Yep. Heaven forbid if a small minority gets offended. If they take it off they will make the majority offended. No one cares about the majority.


----------



## ToughOmbre (Aug 23, 2008)

freebird said:


> Not quite Magno, the "Establishment clause" as it's known means very simply: The US government will not *require* citizens to belong to any particular religion, nor will it *prevent* them from belonging to or worshiping any particular religion.





freebird said:


> The mis-interpretation of the "establishment clause" by activist courts to ban prayer in schools, ban Christmas dispays on public lands etc has now gone from silly to ridiculous .



Absolutely correct freebird! And many times these issues never even get to court.
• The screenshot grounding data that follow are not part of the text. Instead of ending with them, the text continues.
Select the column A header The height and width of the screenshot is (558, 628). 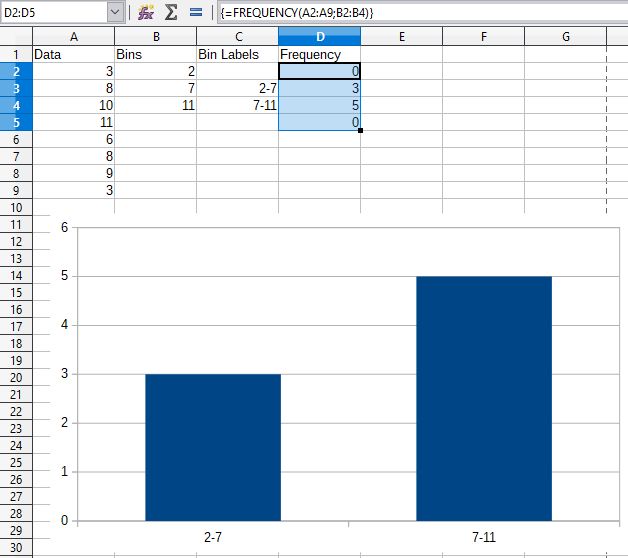coord(74,37)
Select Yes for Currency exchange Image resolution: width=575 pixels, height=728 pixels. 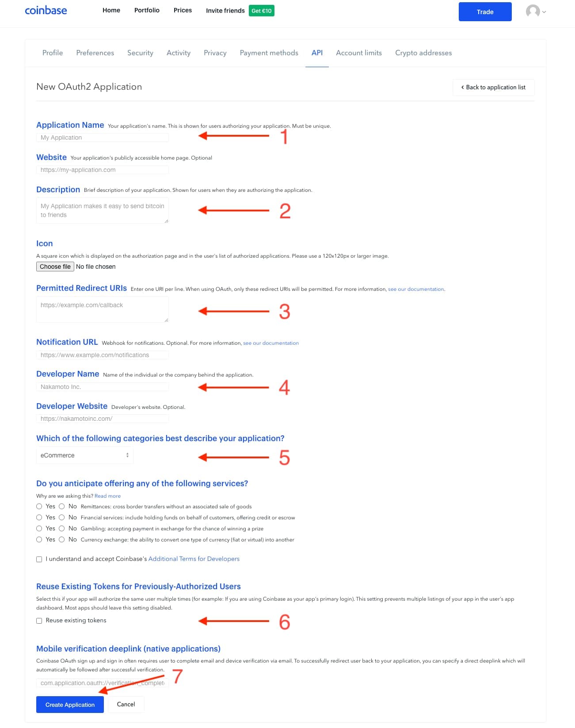point(39,539)
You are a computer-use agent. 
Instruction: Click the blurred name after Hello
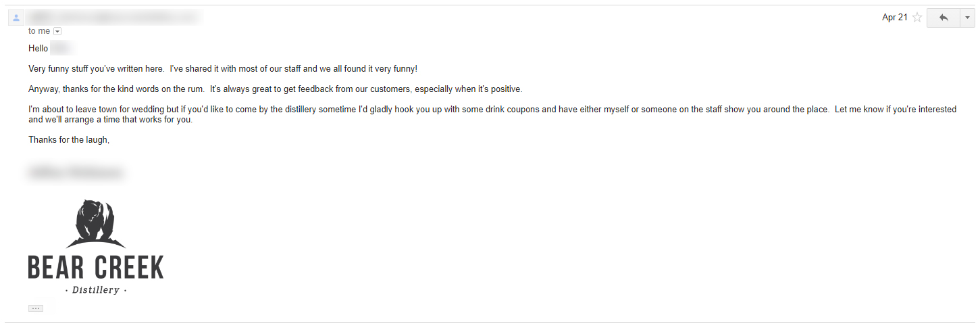tap(61, 49)
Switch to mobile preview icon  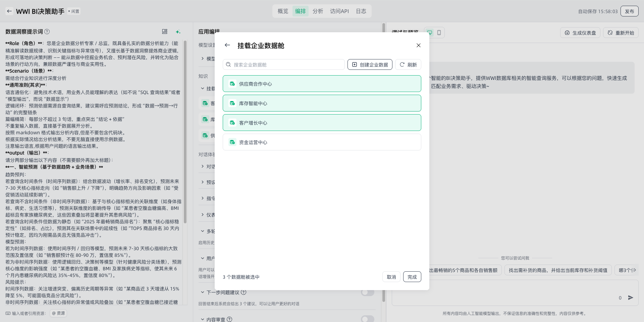pyautogui.click(x=439, y=33)
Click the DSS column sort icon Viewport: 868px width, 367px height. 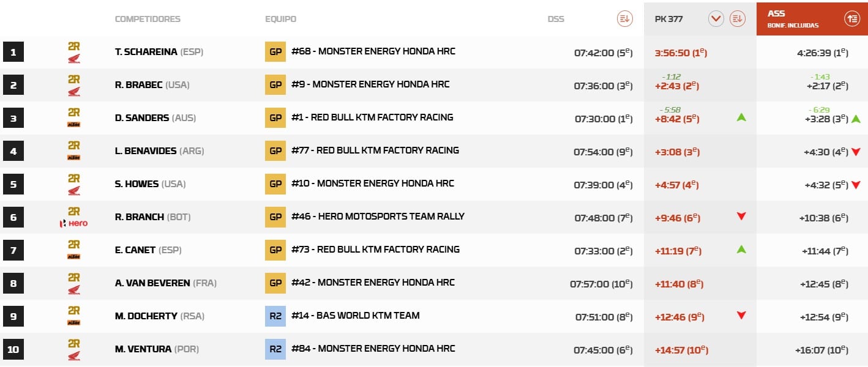(624, 19)
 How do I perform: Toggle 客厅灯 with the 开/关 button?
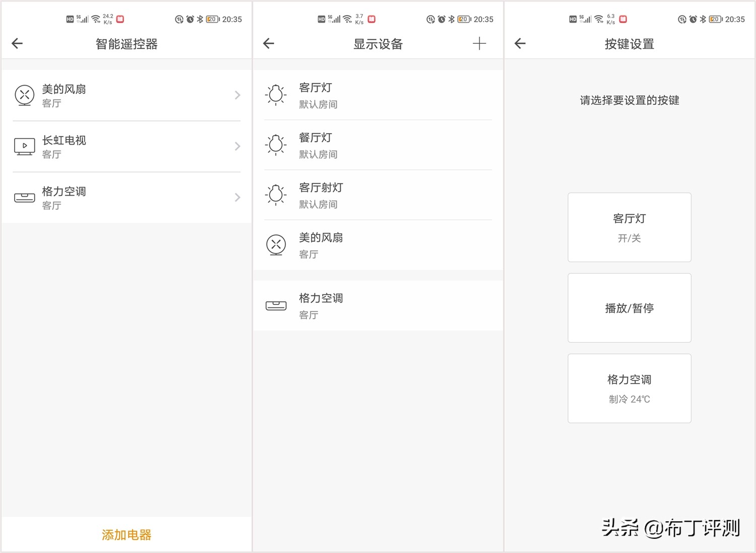(629, 227)
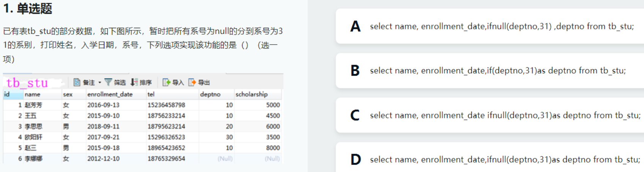Viewport: 644px width, 172px height.
Task: Click the 单选题 question heading
Action: 34,8
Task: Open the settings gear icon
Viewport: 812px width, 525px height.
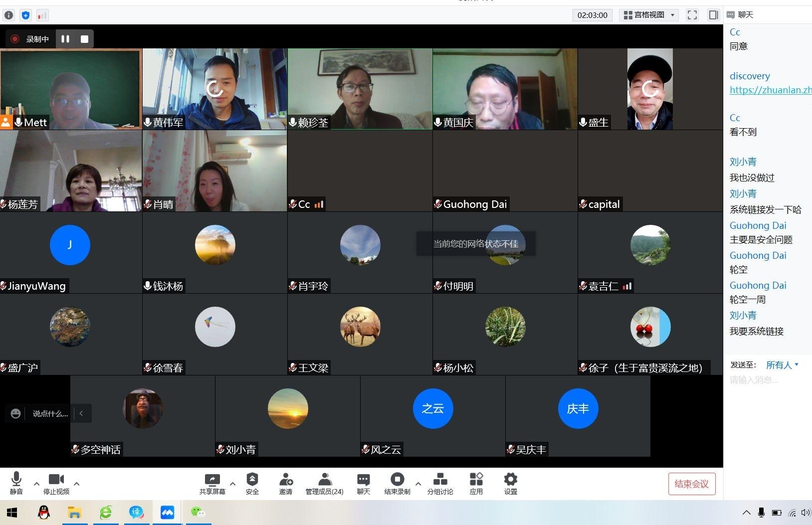Action: (510, 480)
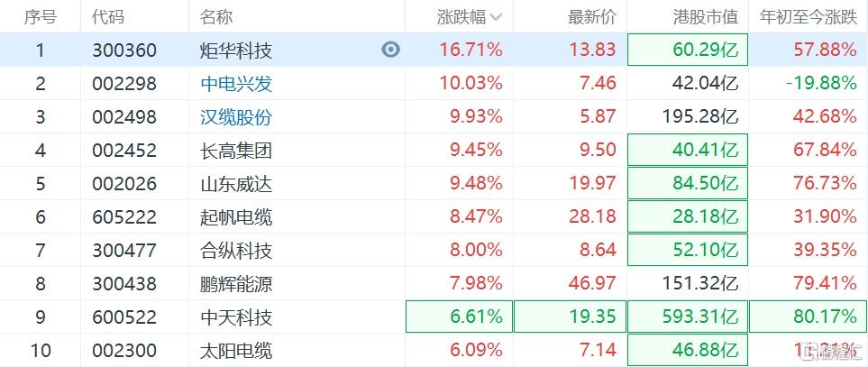The height and width of the screenshot is (367, 868).
Task: Click the 港股市值 column header
Action: point(706,16)
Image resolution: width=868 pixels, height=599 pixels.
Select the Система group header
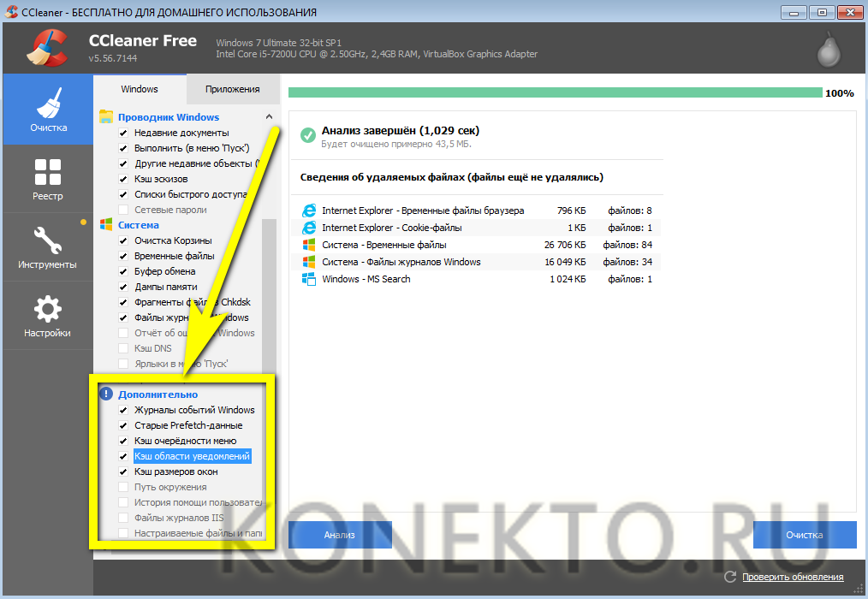tap(138, 225)
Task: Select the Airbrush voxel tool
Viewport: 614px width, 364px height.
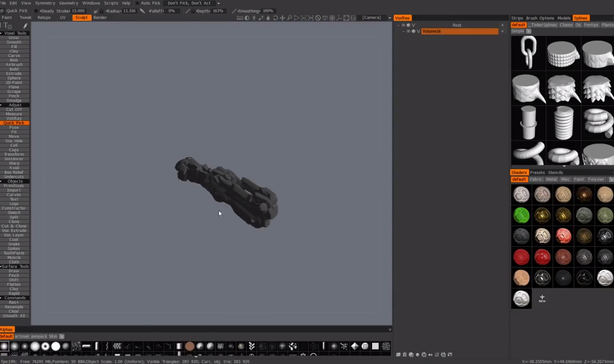Action: coord(14,65)
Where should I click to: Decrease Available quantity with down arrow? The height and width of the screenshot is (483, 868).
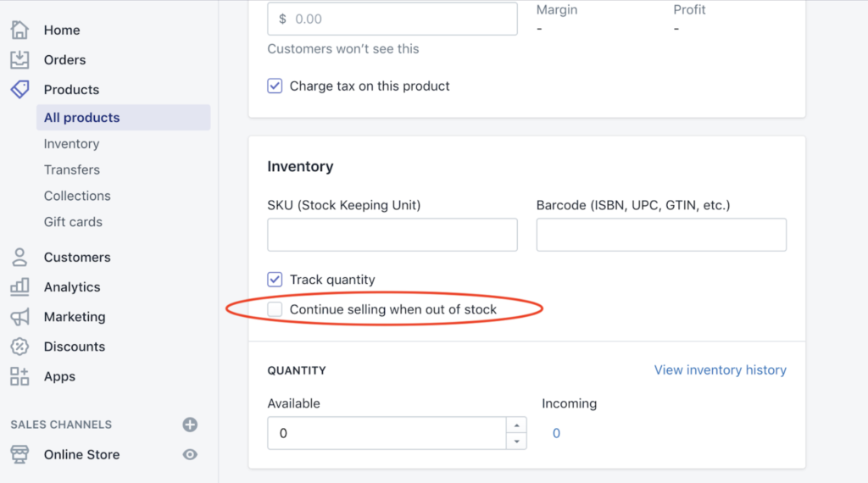pos(516,441)
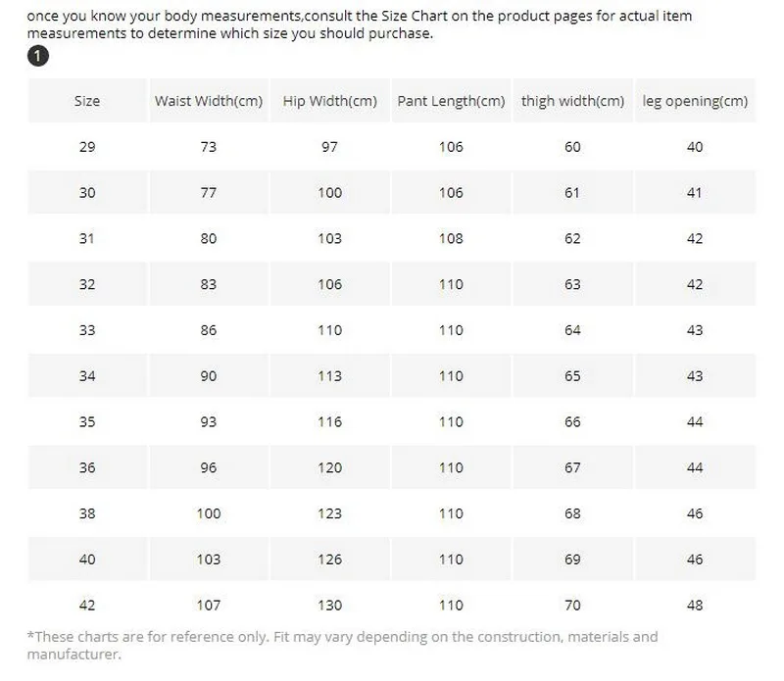Select waist value 100 for size 38
This screenshot has height=681, width=784.
coord(209,513)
The ACLU threatens court action against a municipality, the locals then decide the money and time to fight the suit is not worth it, and they cave to the ACLU extortionists. 

TO


----------



## Amsel (Aug 23, 2008)

It is all part of the insanity of the new state sponsored religion of the world....political correctness.

Nowadays if you are a white gun owning god fearing Christian you are a bad guy. If you are a homosexual, feminist, illegal alien, or a violent criminal who had a bad break , you are a good guy. Western civilization is teetering on the edge.


----------



## Freebird (Aug 23, 2008)

ToughOmbre said:


> Absolutely correct freebird! And many times these issues never even get to court. The ACLU threatens court action against a municipality, the locals then decide the money and time to fight the suit is not worth it, and they cave to the ACLU extortionists.
> 
> TO



Yes and even worse TO, every case wrongly decided becomes precedent.


Every time I heard Hannity shill for Guiliani "Vote for Guiliani and he'll appoint another Scalia", I just rolled my eyes...

OK everyone, the President DOES NOT APPOINT JUDGES - he *nominates* them. If another "Scalia" is nominated, he will probably end up just like Robert Bork - thumbs down in the Senate.

Sorry to rain on your parade folks, but a President McCain would be lucky to get another "O'Conner" or "Kennedy" past a majority liberal senate. You are likely to have many more of these flakey verdicts on Religion, Guns civil liberties cases


----------



## mkloby (Aug 23, 2008)

freebird said:


> Yes and even worse TO, every case wrongly decided becomes precedent.
> 
> 
> Every time I heard Hannity shill for Guiliani "Vote for Guiliani and he'll appoint another Scalia", I just rolled my eyes...
> ...



That is assuming that the democrats maintain their slim majority in Congress.


----------



## Njaco (Aug 24, 2008)

Congress has a poorer rating than the President right now and I hope voters remember in November.


----------



## Freebird (Aug 24, 2008)

mkloby said:


> That is assuming that the democrats maintain their slim majority in Congress.




It's only the Senate that counts of course {for Judges}

It would be some miracle if the Repub's gain control, considering the # of incumbent GOP Senators retiring, and the political wind seems to be blowing that way. Supposedly the "Generic ballot" has Republicans down by about 15%, but for some reason Obama is barely ahead of McCain.


----------